One of the massive frauds and wastes of NIH funding is the so-called adult alternative to hESCs --- induced pluripotent stem cells (iPSCs) that are in fact cancer cells reprogrammed with oncogenes --- a massive adult stem cell scam that has wasted a lot of government research funding in staggering amounts of hundreds of billions of taxpayer dollars, but produced absolutely nothing hopeful for any diseases. iPSCs contain oncogenes because the process of creating them often involves using oncogenes or genes that are linked to tumorigenesis. Key reprogramming factors like c-Myc, Klf4, Oct4, Sox2 are well-known oncogenes and have links to tumor formation. While these genes are necessary for reprogramming, their presence means iPSCs inherently carry an oncogenic risk that must be addressed, particularly for clinical applications. Adult stem cells and iPSCs have not created any life-saving treatments for any diseases and conditions, and iPSCs have failed safety tests in clinical trials by causing serious spontaneous mutations and harming patients just like cancer cells would do.

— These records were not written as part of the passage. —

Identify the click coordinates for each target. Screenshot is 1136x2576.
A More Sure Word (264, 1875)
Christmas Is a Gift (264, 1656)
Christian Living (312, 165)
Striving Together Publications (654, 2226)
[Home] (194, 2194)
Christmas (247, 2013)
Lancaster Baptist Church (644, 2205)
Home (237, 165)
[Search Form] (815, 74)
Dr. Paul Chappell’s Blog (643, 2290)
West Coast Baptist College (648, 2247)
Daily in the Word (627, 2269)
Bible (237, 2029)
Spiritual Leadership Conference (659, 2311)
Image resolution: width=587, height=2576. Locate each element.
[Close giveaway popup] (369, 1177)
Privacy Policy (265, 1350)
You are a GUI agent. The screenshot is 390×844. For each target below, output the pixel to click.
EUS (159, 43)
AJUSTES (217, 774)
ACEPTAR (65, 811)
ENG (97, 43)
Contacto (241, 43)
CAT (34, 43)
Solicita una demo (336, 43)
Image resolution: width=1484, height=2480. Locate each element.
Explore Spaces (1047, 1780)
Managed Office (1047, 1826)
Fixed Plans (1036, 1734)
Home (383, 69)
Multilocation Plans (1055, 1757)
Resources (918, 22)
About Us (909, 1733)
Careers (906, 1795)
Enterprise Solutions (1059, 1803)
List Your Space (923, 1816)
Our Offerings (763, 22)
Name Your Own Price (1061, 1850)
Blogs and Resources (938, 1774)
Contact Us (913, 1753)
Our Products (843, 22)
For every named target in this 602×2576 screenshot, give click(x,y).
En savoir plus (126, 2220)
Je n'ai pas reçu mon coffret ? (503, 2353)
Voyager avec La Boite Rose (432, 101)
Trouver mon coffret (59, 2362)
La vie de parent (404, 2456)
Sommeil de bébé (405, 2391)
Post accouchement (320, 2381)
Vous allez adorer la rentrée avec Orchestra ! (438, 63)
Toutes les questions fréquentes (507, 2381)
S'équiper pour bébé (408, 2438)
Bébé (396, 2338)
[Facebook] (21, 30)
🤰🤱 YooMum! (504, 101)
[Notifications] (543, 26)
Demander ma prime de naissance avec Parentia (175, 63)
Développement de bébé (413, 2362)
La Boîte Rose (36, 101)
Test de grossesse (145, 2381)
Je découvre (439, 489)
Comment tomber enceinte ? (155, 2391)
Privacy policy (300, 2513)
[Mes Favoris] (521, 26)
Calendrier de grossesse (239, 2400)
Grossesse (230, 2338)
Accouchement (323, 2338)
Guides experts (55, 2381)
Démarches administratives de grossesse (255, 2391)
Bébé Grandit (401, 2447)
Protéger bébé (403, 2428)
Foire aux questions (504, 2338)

Despite false claim that “iPSCs and hESCs are identical”, they are actually not identical. iPSCs are not pluripotent stem cells, but pluripotent cancer cells reprogrammed from adult cells with oncogenes, distinctly different from embryo-originated hESCs that are the real pluripotent stem cells. hESCs derived from embryos are highly acetylated and unmethylated, genetically stable with unlimited expansion ability and unrestricted plasticity, sustaining epiblast pluripotency, maintaining genomic/epigenomic/cell-line homogeneity across all hESC lines, and respond to developmental signals at embryonic stage. In contrast, iPSCs are in fact reprogrammed from different adult cells or tissues with different oncogenes, deacetylated, highly-methylated, different differentiation potential, cell line variations, genomic heterogenicity, instability because the different tissues they used for reprogramming have different genomic imprints that could not be simply reversed by genes, not responding to developmental signals at embryonic stage, uncontrolled growth, like cancer cells. hESC discoveries or breakthroughs do not apply for iPSCs, and hESC technologies do not work for iPSCs either.